■ Exercise prompt:
Using the listing below, report all lines holding the word "agent".
%%
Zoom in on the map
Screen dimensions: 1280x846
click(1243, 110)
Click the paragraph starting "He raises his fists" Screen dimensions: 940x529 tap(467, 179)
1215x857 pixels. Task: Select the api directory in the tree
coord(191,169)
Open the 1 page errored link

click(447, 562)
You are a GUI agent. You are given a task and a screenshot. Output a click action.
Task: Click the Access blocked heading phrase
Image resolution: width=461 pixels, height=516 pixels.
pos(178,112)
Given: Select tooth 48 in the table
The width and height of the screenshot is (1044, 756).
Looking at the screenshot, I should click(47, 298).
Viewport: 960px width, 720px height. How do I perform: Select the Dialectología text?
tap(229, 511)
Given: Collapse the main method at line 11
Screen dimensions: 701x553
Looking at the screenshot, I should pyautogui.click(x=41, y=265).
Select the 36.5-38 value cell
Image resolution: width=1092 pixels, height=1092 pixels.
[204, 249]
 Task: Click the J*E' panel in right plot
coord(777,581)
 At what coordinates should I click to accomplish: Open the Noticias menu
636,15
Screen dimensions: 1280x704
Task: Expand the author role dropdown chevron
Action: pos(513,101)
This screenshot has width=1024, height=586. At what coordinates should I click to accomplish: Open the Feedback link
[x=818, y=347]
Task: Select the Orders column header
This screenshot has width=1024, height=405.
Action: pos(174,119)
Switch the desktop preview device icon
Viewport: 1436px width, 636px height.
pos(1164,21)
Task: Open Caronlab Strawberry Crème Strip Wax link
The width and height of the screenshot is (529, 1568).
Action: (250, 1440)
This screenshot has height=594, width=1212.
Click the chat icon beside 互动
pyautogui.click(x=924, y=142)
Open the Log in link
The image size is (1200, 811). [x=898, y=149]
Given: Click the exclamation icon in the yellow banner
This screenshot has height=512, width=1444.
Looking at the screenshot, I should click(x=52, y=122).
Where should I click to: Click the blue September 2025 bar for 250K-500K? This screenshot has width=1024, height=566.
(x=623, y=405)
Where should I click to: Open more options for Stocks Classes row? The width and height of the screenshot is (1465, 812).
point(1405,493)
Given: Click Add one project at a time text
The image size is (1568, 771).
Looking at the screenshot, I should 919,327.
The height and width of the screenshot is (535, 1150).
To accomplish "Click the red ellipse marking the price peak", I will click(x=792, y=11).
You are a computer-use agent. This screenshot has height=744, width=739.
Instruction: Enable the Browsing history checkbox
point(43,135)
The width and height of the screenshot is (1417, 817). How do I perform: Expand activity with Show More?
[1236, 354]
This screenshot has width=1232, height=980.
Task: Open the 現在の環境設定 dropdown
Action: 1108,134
%%
■ Exercise answer:
You are a GUI agent. You are given a task and a screenshot. Output a click action.
You are a computer-use agent. This screenshot has height=744, width=739.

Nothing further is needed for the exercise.